- TASKS FOR THIS EXERCISE
**1)** Rewrite the stretch from "In recent years, considerable" through "of Mr. Emory’s." in the passage about Mae Brussell, substituting "associate" for "colleague".
**2)** Pick up the passage about Mae Brussell after its last sentence and keep writing.

- SOURCE DOCUMENT
····················
In recent years, considerable interest has developed in the work of Mr. Emory’s friend and colleague, the late Mae Brussell.
For the better part of a decade, Mr. Emory played Mae’s tapes four times a week on KFJC-FM and KKUP-FM–twice a week on each station. The time slots were specifically selected to be accessible to working people–a weekday evening and a weekend morning or afternoon. The combined signal radii of the two stations stretched from Monterey to Berkeley [California], with the Silicon Valley being the main listening area.
She was also a very, very close friend and research colleague of Mr. Emory’s.
This interview, conducted on December 15, 1991, was the only public pronouncement by the Brussell family on the subject of the Mae Brussell Research Center [up until her daughter Barbara weighed in in 2021, operating from a position of complete ignorance], conceived of, and administered, by the late John Judge, and constituted their official stance on the matter. Note that Keyenne was, at the time, the sole member of the Brussell family dealing with this unfortunate affair.
Mae’s other daughter, Barbara, has christened activity in this regard, decades after Mae’s death and after she married the driver of the van in the accident that took the life of Mae’s third daughter, Bonnie. Mae was of the opinion–rightly or wrongly–that the accident was a “hit.”
····················
- AVAILABLE DATA

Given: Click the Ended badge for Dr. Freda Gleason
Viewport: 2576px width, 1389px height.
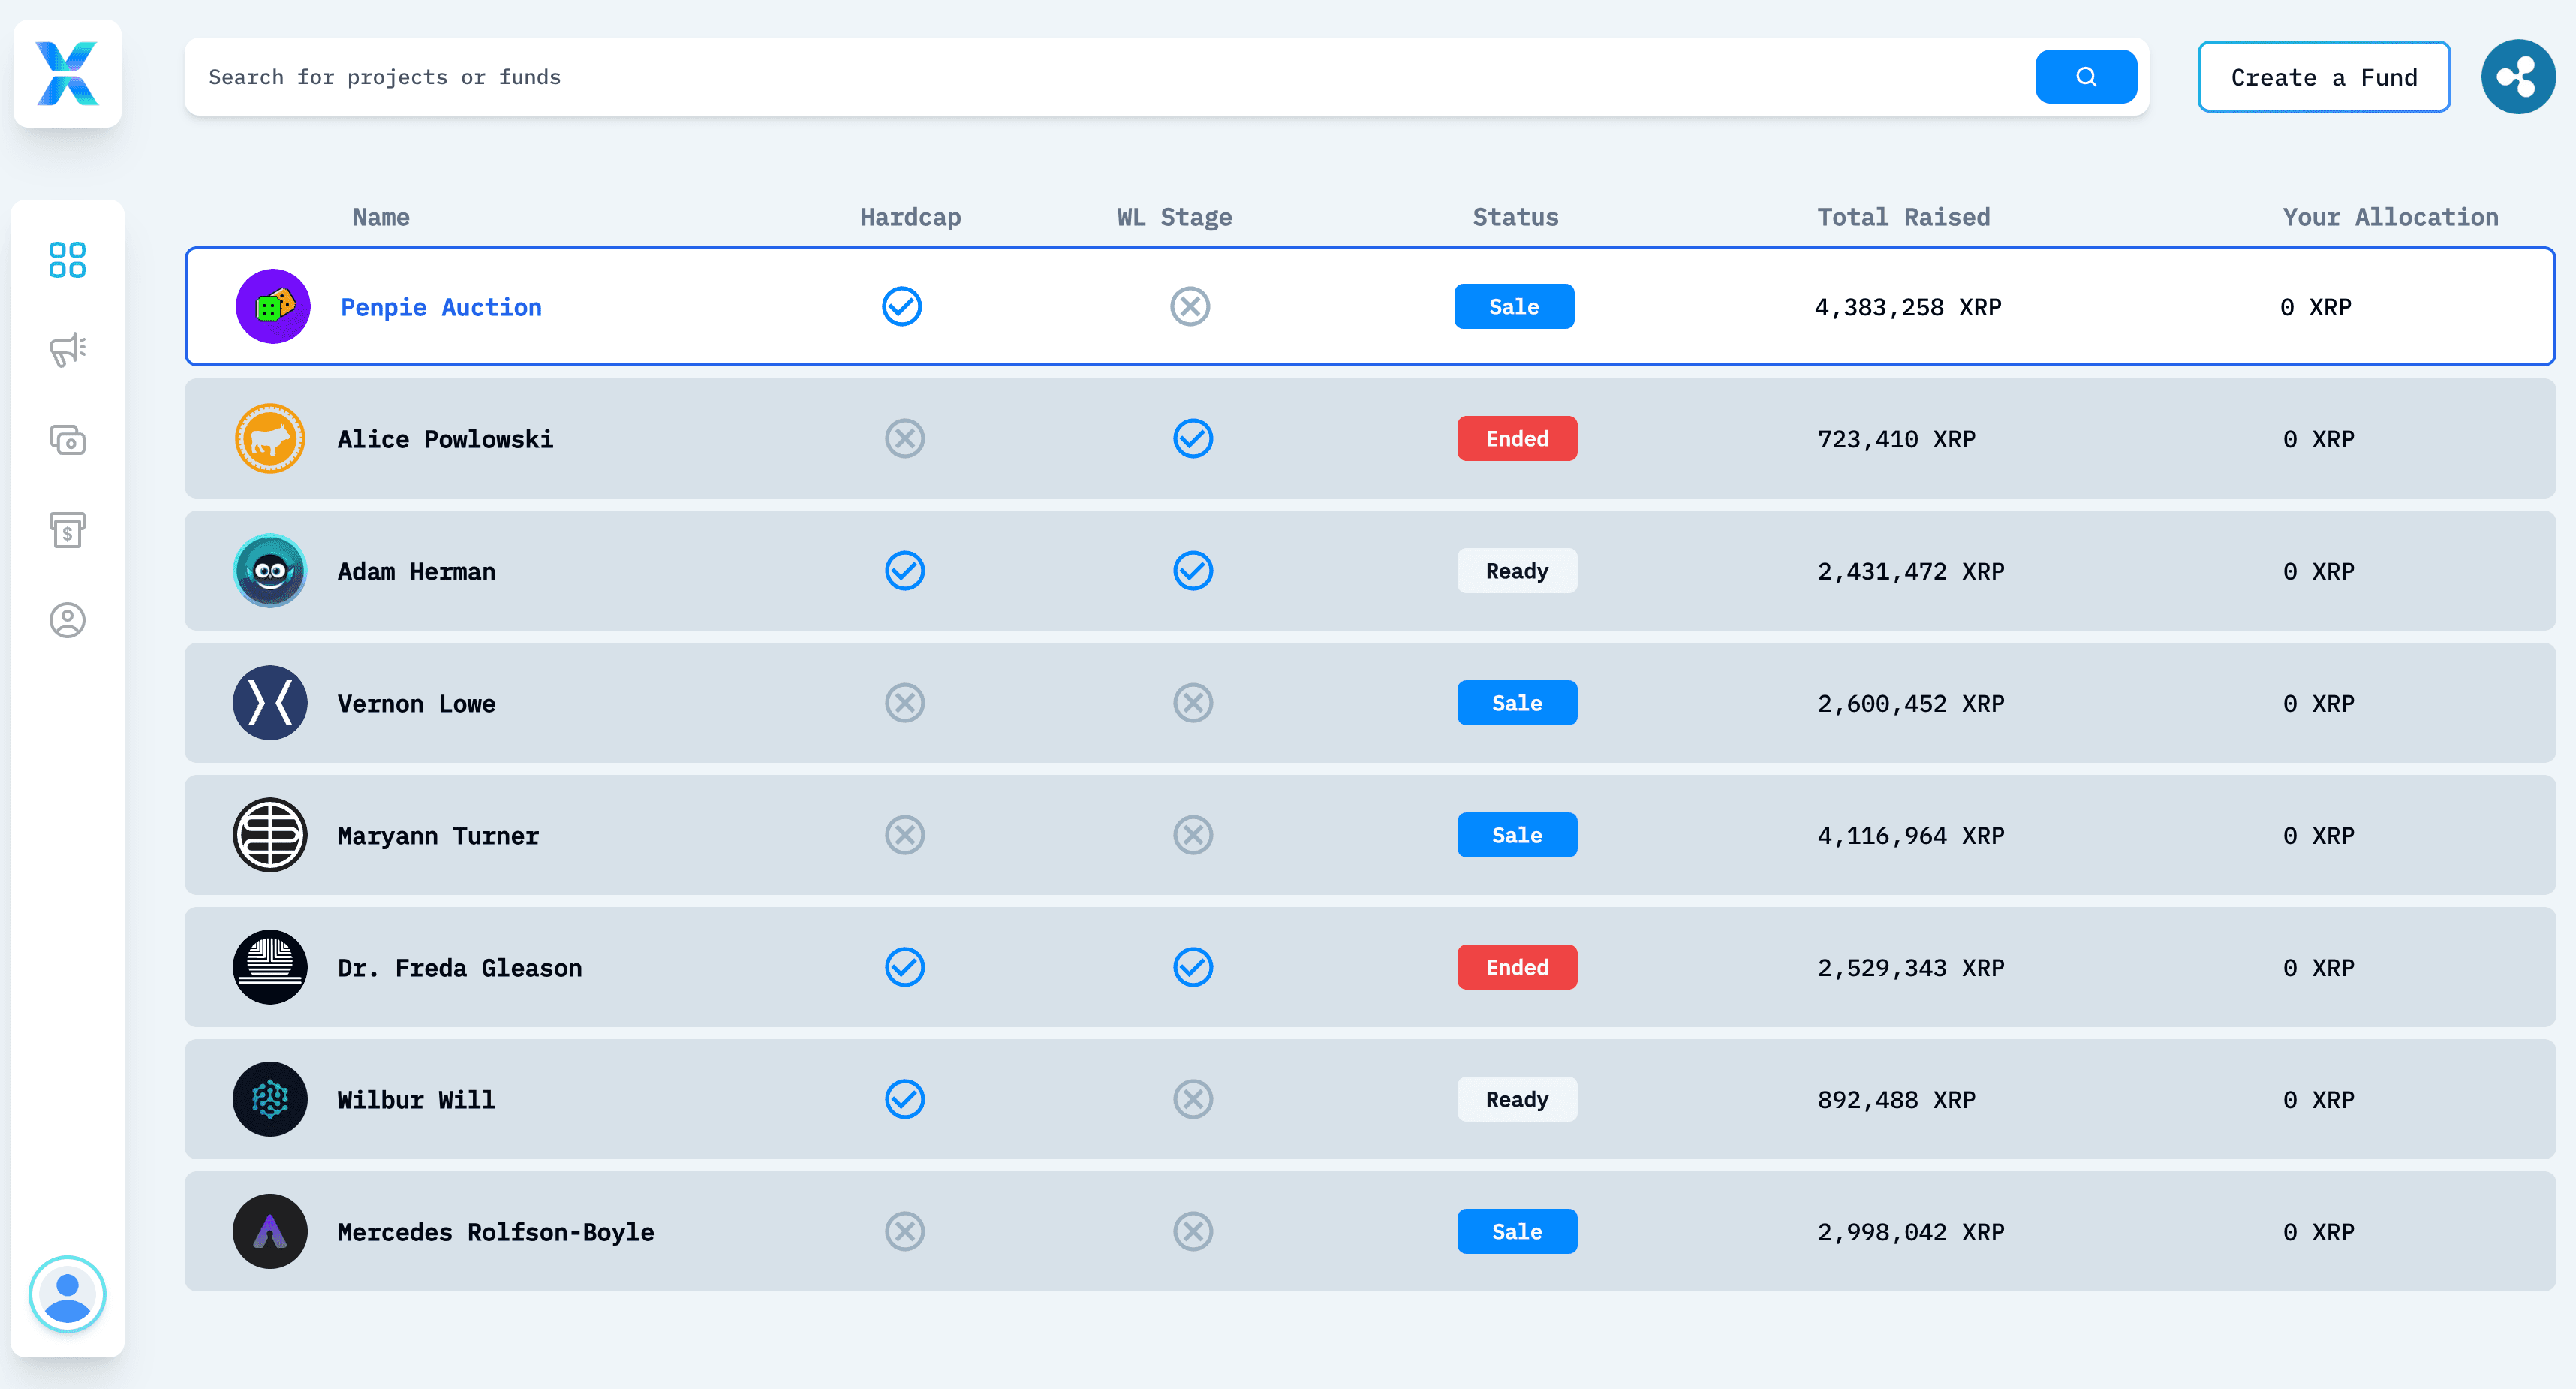Looking at the screenshot, I should [1516, 967].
····················
- ANSWERS PER TASK
**1)**
In recent years, considerable interest has developed in the work of Mr. Emory’s friend and associate, the late Mae Brussell.
For the better part of a decade, Mr. Emory played Mae’s tapes four times a week on KFJC-FM and KKUP-FM–twice a week on each station. The time slots were specifically selected to be accessible to working people–a weekday evening and a weekend morning or afternoon. The combined signal radii of the two stations stretched from Monterey to Berkeley [California], with the Silicon Valley being the main listening area.
She was also a very, very close friend and research associate of Mr. Emory’s.

**2)**
In her public pronouncements, Barbara has paraded her fundamental ignorance about her mother’s work–claiming, among other things, that Mae had been threatened by the late Colonel Michael Aquino. He did NOT threaten her. He rattled legal sabers.
Barbara also claimed that the late musician Frank Zappa bought Mae a computer. He did not–he offered to buy her a computer, but she declined.
Note that the above interview was part of a longer program recorded on that date.
Disinformation spread in the aftermath of Mae’s death has advanced the falsehood that Mr. Emory wanted to gain possession of Mae’s library.
This is not only wrong but outside of the realm of physical possibility:
- Mae had a huge (and beautiful) house in Carmel, with books and filing cabinets filling the entire building. Mr. Emory lived in the Silicon Valley at the time. The real estate values there are some of the highest in the country. He could not possibly have afforded a building big enough to house the library. Mr. Emory has an enormous library himself and has no resources available for Mae’s archives.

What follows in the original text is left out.